When the line with "This screenshot has width=691, height=600." comes up, set it down and every later line to the end of the data, exactly and without pictures.

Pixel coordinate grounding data
↓
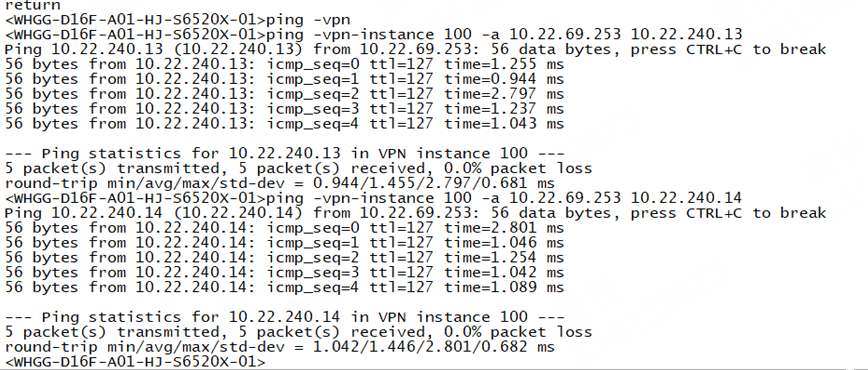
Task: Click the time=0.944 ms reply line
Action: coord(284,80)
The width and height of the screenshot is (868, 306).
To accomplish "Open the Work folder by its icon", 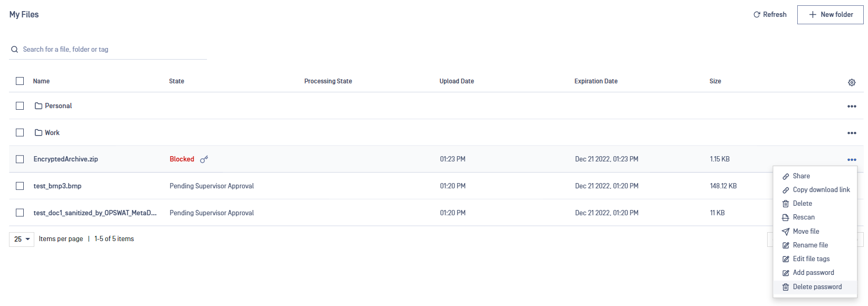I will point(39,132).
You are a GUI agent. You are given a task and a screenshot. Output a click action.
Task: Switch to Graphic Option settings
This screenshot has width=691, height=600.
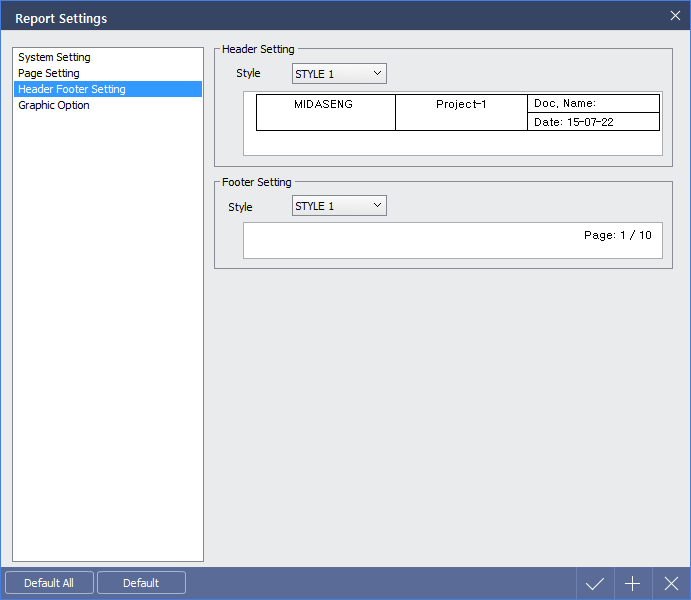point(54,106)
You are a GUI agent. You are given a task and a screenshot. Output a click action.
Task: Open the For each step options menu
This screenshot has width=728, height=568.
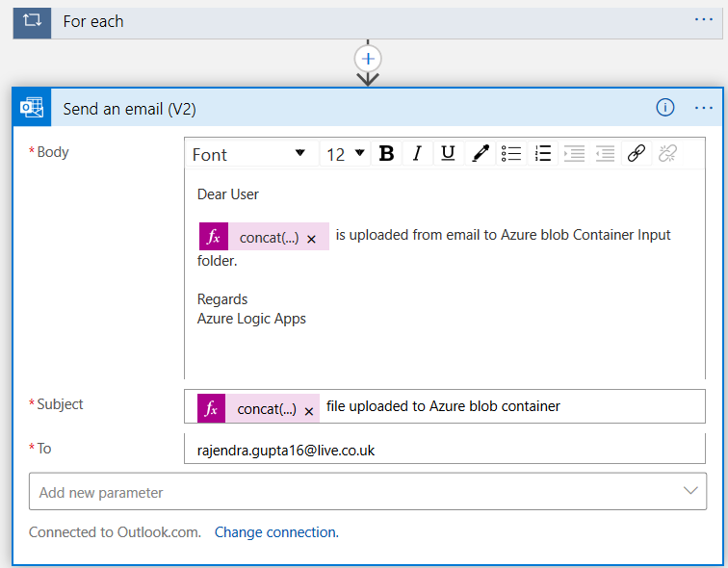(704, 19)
↑
- TASK RESULT
This screenshot has width=691, height=600.
point(54,106)
You are a GUI agent. You are given a task and a screenshot. Output a click action.
Task: Open the For each step options menu
This screenshot has width=728, height=568.
(704, 19)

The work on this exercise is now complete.